**TEXTAUSZUG:**
Schul-Chaos in der dritten Welle

Öffnen oder Schließen, ist das hier die Frage?

Was Bund und Länder gerade mit ihrer Pandemiepolitik veranstalten, ist Chaos und das Virus kann dafür keine Ausrede mehr sein. Es war völlig klar, dass die im Februar beschlossenen Lockerungen zu erneut steigenden Inzidenzen führen werden, weil das wohlwollend als „Impfkampagne“ bezeichnete Systemversagen keine rechtzeitig ausreichende Wirkung erzielen würde und sich die Regierenden viel zu lange den nötigen Investitionen in Schutzmaßnahmen, Massentestkonzepte und Nachverfolgbarkeit von Infektionen an Schulen, Kitas, Betrieben und im öffentlichen Raum verweigert haben.

von Tom Hoffmann, Sol-Bundesleitung

Die „Wirtschaft“, d.h. die Profite der Kapitalisten, stehen im Zentrum der Regierungspolitik. Das ist der Grund, warum die Impfstoffproduktion in den Händen profitgetriebener Unternehmen geblieben ist. In solch einer Notlage hätten stattdessen die Produktionskapazitäten der Pharmaindustrie unter öffentliche Kontrolle gestellt und massiv ausgeweitet werden müssen. Stattdessen setzte die Regierung auf die Zusammenarbeit mit diesen Privatunternehmen, die mit der Pandemie Riesenprofite einfahren. Biontechs Partner Pfizer projiziert einen Unternehmensgewinn von vier Milliarden US-Dollar in diesem Jahr. Im letzten Jahr übernahm Biontech eine Produktionsanlage in Marburg, gestartet ist die Produktion der Impfstoffe dort allerdings erst im Februar. Man stelle sich vor, was möglich gewesen wäre, wenn der Staat frühzeitig die Initiative ergriffen hätte, um unter eigener Kontrolle Produktionskapazitäten hochzufahren!

**VORLIEGENDE DATENSÄTZE:**

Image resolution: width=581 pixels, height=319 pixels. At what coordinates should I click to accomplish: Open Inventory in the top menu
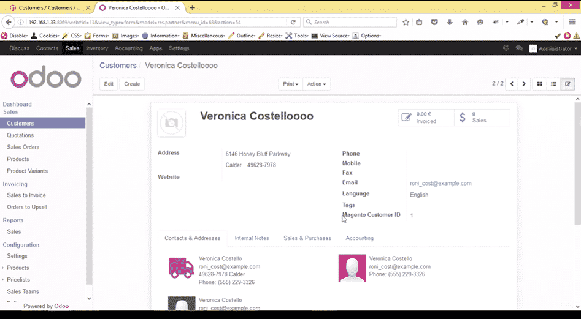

---

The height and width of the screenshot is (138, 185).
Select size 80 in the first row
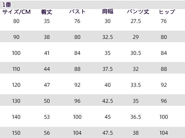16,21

---

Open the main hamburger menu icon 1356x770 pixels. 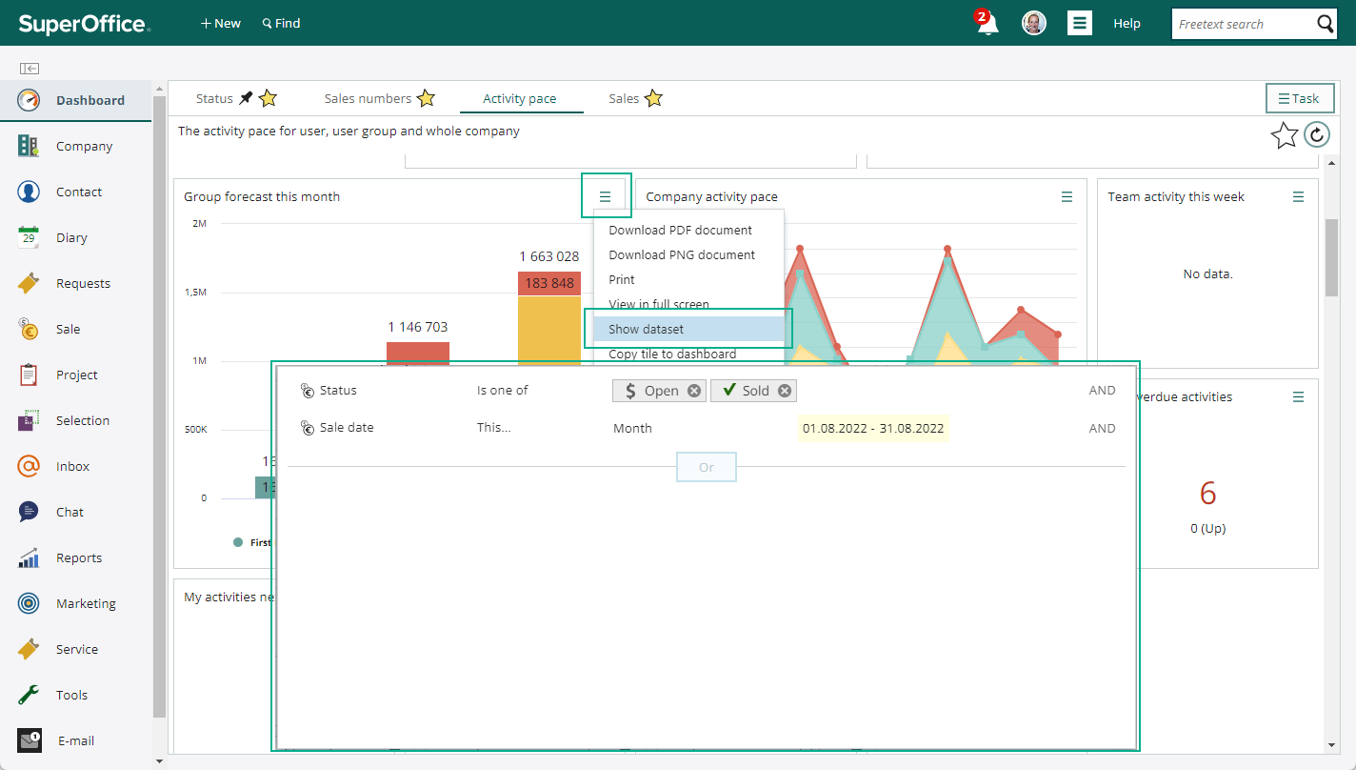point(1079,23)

**ZIEL DER ÜBUNG:** Schreiben Sie aus dem Textauszug über das Schul-Chaos alles von „Öffnen oder Schließen, ist“ bis hinunter zu „Raum verweigert haben.“ wörtlich heraus.

**LÖSUNG DER AUFGABE:**
Öffnen oder Schließen, ist das hier die Frage?

Was Bund und Länder gerade mit ihrer Pandemiepolitik veranstalten, ist Chaos und das Virus kann dafür keine Ausrede mehr sein. Es war völlig klar, dass die im Februar beschlossenen Lockerungen zu erneut steigenden Inzidenzen führen werden, weil das wohlwollend als „Impfkampagne“ bezeichnete Systemversagen keine rechtzeitig ausreichende Wirkung erzielen würde und sich die Regierenden viel zu lange den nötigen Investitionen in Schutzmaßnahmen, Massentestkonzepte und Nachverfolgbarkeit von Infektionen an Schulen, Kitas, Betrieben und im öffentlichen Raum verweigert haben.